Consigne écrite =>
Recopiez, dans la critique de l'album du duo Kaori, le passage qui va de « L’importance des racines » jusqu'à « dépasser le passé). ».

Texte présenté =>
————————

Ai-je vraiment une excuse pour avoir loupé les deux albums précédents du duo Kaori ? Si ce n’est le plaisir d’avoir découvert, avec des oreilles vierges, le troisième opus des deux compères néo-calédoniens. Et de croire, de manière aussi naïve que prétentieuse, que ces musiciens hors pair étaient « Dans l’attente d’un signe » (c’est le titre de leur nouveau disque) de ma part…
Voilà qui est donc chose faite. Avec un plaisir extraordinaire. Car les onze titres (dont un instrumental) procurent d’abord le bonheur de l’écoute. Avant de faire réfléchir sur le sens des choses telles que nous les vivons trop souvent.
Dès la première chanson qui donne son titre à l’album (« Dans l’attente d’un signe » ), le ton est donné. Cette belle ballade nous parle de la foi inébranlable des artistes qui attendent, parfois très longtemps, la reconnaissance ou la gloire et qui finissent par se rendre compte que le succès n’est pas réellement une fin : « On vit en baladins, En saltimbanques joyeux, C’est si simple d’être heureux ». Et tout au long des neuf autres titres chantés, le duo nous présente une sorte de définition personnelle du bonheur de vivre.
Il est question de liberté dans cet hymne au vagabond sur une mélodie chaloupée (« Les chemins de la vie » ) ou le blues-rock « Tu donneras ton chèque » quand la liberté ne passe pas par l’argent.
Le plaisir de vivre se décline sur un rythme de bossa nova dans « Le ciel de mes rêves » et sur la ballade country « Forçat du plaisir » (Carpe diem).
L’importance des racines et de la réconciliation (thème brûlant en Nouvelle-Calédonie) sont évoqués dans « La parole des vieux » et « Se tendre la main » (pour dépasser le passé).
Quant à la femme, celle des îles ou d’ailleurs, elle est célébrée (« Femme ô femme » ) ou magnifiée au travers d’un amour éphémère (« Ma belle îlienne » ).

————————

(Données de pointage pour le texte et les éléments)
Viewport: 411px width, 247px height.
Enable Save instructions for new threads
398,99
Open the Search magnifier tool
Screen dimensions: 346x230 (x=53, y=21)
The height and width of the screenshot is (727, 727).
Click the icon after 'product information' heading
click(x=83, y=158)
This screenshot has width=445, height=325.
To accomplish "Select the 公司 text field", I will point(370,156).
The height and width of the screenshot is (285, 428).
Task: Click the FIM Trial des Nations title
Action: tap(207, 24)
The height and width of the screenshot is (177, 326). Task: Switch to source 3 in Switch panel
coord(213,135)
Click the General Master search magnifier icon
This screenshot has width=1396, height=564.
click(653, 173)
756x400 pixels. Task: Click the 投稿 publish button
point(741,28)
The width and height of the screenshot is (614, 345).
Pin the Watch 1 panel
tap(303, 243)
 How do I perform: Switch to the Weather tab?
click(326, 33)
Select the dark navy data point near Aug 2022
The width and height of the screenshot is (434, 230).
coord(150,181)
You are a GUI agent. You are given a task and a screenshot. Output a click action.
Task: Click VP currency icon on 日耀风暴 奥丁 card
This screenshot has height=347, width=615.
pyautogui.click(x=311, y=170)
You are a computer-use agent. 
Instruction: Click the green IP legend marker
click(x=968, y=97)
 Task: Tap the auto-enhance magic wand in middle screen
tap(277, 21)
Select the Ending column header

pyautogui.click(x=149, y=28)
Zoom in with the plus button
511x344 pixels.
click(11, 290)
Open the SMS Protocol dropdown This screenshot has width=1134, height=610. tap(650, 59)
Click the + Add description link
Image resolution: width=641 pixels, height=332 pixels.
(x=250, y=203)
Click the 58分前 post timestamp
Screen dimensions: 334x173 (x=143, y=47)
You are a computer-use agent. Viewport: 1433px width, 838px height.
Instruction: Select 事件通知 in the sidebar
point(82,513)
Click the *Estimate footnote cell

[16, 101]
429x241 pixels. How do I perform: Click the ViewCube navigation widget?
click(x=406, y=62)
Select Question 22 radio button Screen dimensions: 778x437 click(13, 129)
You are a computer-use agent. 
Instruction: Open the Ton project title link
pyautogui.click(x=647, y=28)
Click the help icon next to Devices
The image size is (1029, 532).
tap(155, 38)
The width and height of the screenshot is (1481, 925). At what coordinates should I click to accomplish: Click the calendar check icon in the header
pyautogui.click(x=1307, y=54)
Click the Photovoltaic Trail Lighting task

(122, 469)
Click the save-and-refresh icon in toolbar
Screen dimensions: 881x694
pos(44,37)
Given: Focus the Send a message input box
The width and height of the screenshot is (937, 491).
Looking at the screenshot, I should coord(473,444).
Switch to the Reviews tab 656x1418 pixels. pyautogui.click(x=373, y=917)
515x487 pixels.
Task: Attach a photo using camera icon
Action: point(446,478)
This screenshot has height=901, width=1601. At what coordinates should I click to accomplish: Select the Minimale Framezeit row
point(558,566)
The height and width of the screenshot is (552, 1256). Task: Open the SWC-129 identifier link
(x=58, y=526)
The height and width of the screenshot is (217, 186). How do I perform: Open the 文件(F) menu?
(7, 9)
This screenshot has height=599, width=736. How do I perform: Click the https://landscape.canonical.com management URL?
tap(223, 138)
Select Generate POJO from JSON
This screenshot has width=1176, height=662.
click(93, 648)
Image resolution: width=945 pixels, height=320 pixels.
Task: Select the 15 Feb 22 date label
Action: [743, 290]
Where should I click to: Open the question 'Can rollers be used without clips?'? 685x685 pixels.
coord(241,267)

————————

Réponse ci-dessous =>
L’importance des racines et de la réconciliation (thème brûlant en Nouvelle-Calédonie) sont évoqués dans « La parole des vieux » et « Se tendre la main » (pour dépasser le passé).